Start with the rule of law. Trump has spent years teaching his followers that laws are legitimate only when they protect him. Judges who rule against him are “corrupt.” Prosecutors are “political.” Juries are rigged. This isn’t populism. It’s authoritarianism. A system built on laws cannot survive when a major political figure insists those laws apply to everyone but himself.
Then there’s the press. A free press is not an inconvenience to democracy; it is one of its load-bearing beams. Trump’s routine vilification of journalists as “enemies of the people” wasn’t just rhetorical excess. It was a deliberate effort to sever Americans from shared facts. Democracies don’t collapse all at once. They erode when citizens no longer agree on reality.
America’s greatness also rested on restraint, on leaders who understood that power, once normalized as a personal weapon, eventually turns inward. Trump has no interest in restraint. He has openly promised retribution against political opponents, is brazenly using the Justice Department as a tool of revenge, and is deploying military and masked, militarized immigration agents domestically in ways that would have once been unthinkable. This isn’t strength. It’s insecurity with a spray tan.
And then there’s character. For generations, Americans argued—sometimes loudly—about what policies best served the country. But there was a baseline expectation that leaders would tell the truth (most of the time), accept electoral outcomes, and put the nation above personal ego. Trump shattered that expectation. He lied about losing an election, pressured officials to “find” votes, and incited a movement that culminated in violence against the seat of American self-government. No amount of flag-waving can erase that stain.
Supporters often respond that Trump “fights.” Against elites. Against bureaucracy. Against globalism. But fighting is not governing, and grievance is not a governing philosophy. America became great not by tearing down its institutions, but by strengthening them. By expanding rights, widening participation, and slowly, painfully bending toward equal justice.
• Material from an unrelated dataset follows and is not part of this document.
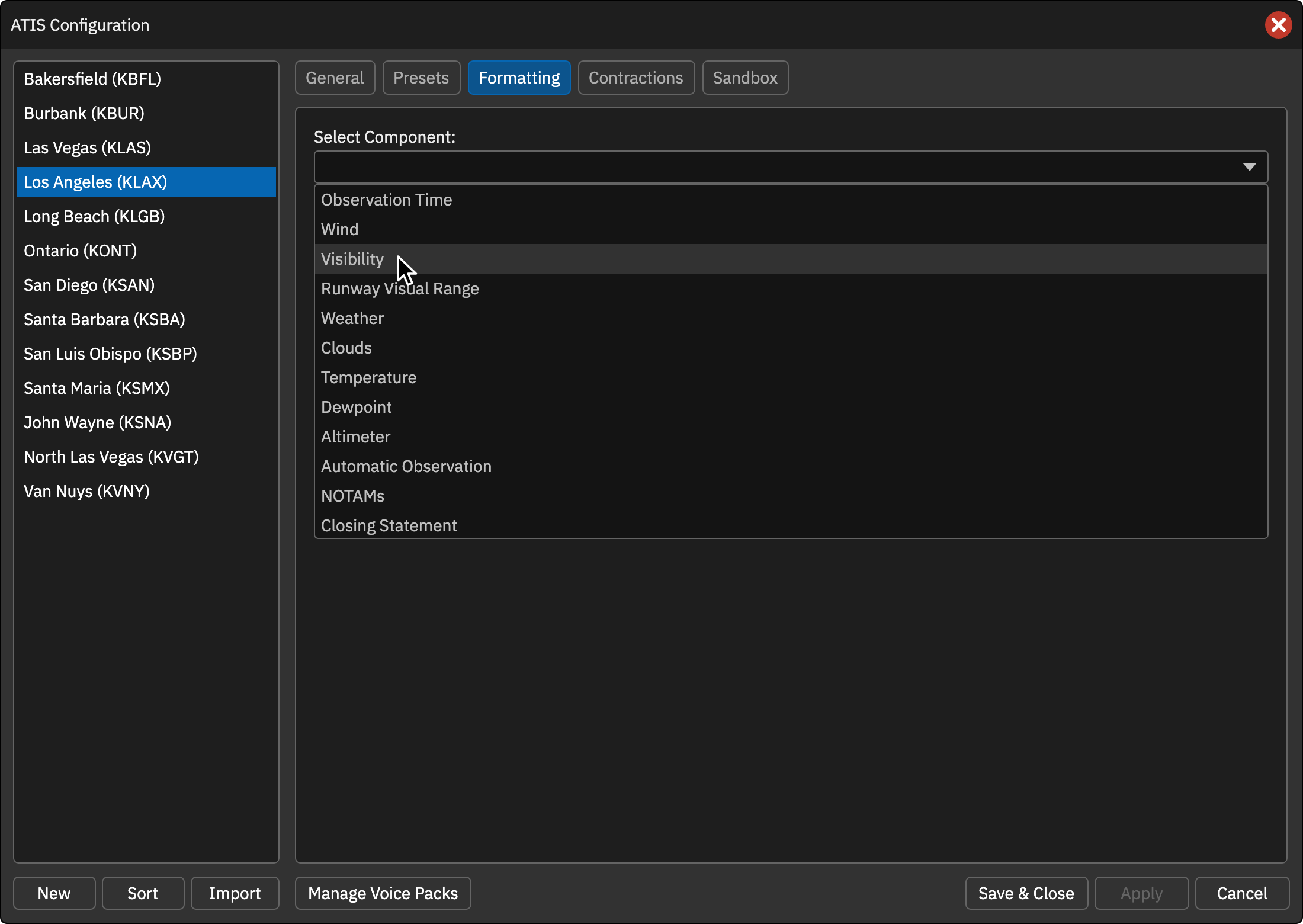Click the New button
America’s global standing—the quiet influence that came from alliances, credibility, and democratic example—has suffered, as well. Trump treated allies as extortion targets and autocrats as role models. The message to the world was unmistakable: American commitments were conditional, transactional, and subject to one man’s fragile ego.
The real irony is this: Trump’s version of “greatness” depends on convincing Americans that the country is irredeemably broken unless he alone fixes it. But the United States has always been strongest when it believed in itself enough to survive leaders, not submit to them.
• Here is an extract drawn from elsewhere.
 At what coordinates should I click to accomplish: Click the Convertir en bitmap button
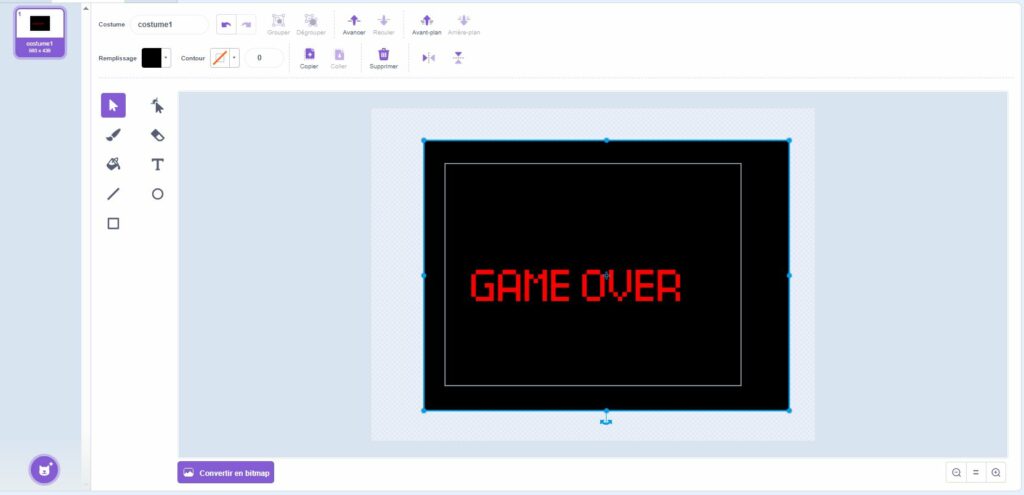[226, 472]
America was never great because it was flawless. It was great because it built systems strong enough to outlast flawed people. Trump doesn’t trust those systems. He demands loyalty to himself instead. And that is the clearest sign of all that he is not defending America’s ideals. He is steamrolling them. And he’s doing so under the aegis of the “Don’t Tread on Me” assholes pushing their own brand of fascism on the rest of us.
Trump isn’t making America great. He’s dismantling what once made It so.



I wholeheartedly agree with every word, perfectly magnified by your drawing.
Though Trump needs little encouragement to flout the rule of law or the Constitution, the Supreme Court’s granting him full immunity sure sealed the deal and emboldened him on his path to further dismantle everything we hold dear.
I fear the damage he's causing will be permanent. How can the rest of the world ever trust us again to be good allies? Even if we spend a generation of electing honorable people, the damage has been done.